Bu ideoloji kendince ailenin korunumunu savunuyor. Kadın artık kendi ayakları üzerinde durabildiği için evde hizmetçi olmak istememesi günümüzde boşanma oranlarını arttırıyor. Halbuki önceden kadın katlanmak zorundaymış. Ancak şöyle de bir gerçek var. Erkekler o zaman daha adammış. Şimdiki kapitalist düzende kadın erkek farkı kalmadı. İki taraf da maddi manevi eşit katkıda bulunurken erkeklerin hala hizmet beklemesi, şartlara uyum sağlayamaması evliliklerin sonunu getiriyor. Bu durumda dizilerin ne kadar etkisi olabilir ki? Mevcut ideoloji erkeği yüceltiyor ancak ekonomik durum konusunda bir alternatif üretmiyor. Bu da erkekleri kadının parasına muhtaç ediyor.
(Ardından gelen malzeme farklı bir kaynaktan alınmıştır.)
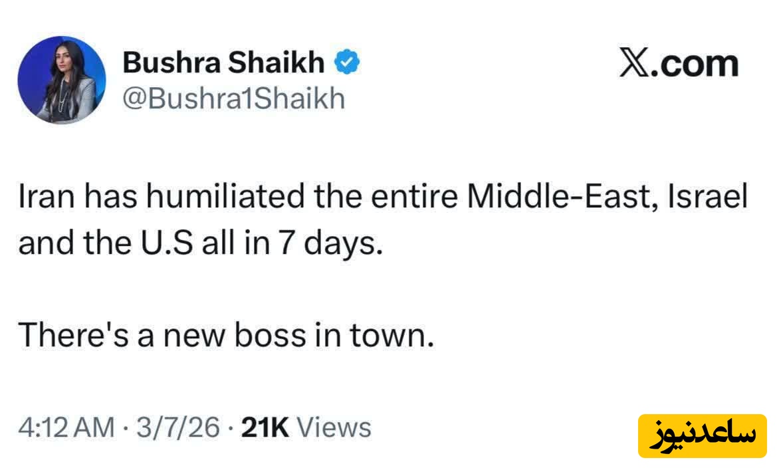Click the word Views beside 21K
The height and width of the screenshot is (468, 777).
pos(333,427)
Bu durumda televizyondaki himayeci cinsiyetçilik ne kadar istedikleri aile modelini yaratabilir ki?
Geçenlerde bir gençlik filmi izledim. Himayeci cinsiyetçi bir yaklaşım yoktu. O zaman fark ettim özellikle Türk yapımları arasında artık himayeci cinsiyetçi yaklaşımlı olmayan bir yapım bulması çok zor. Ben artık 90’lara dönmek hem cinsiyet yaklaşımları hem de ekonomik olarak normalleşmiş yapımlar görmek istiyorum.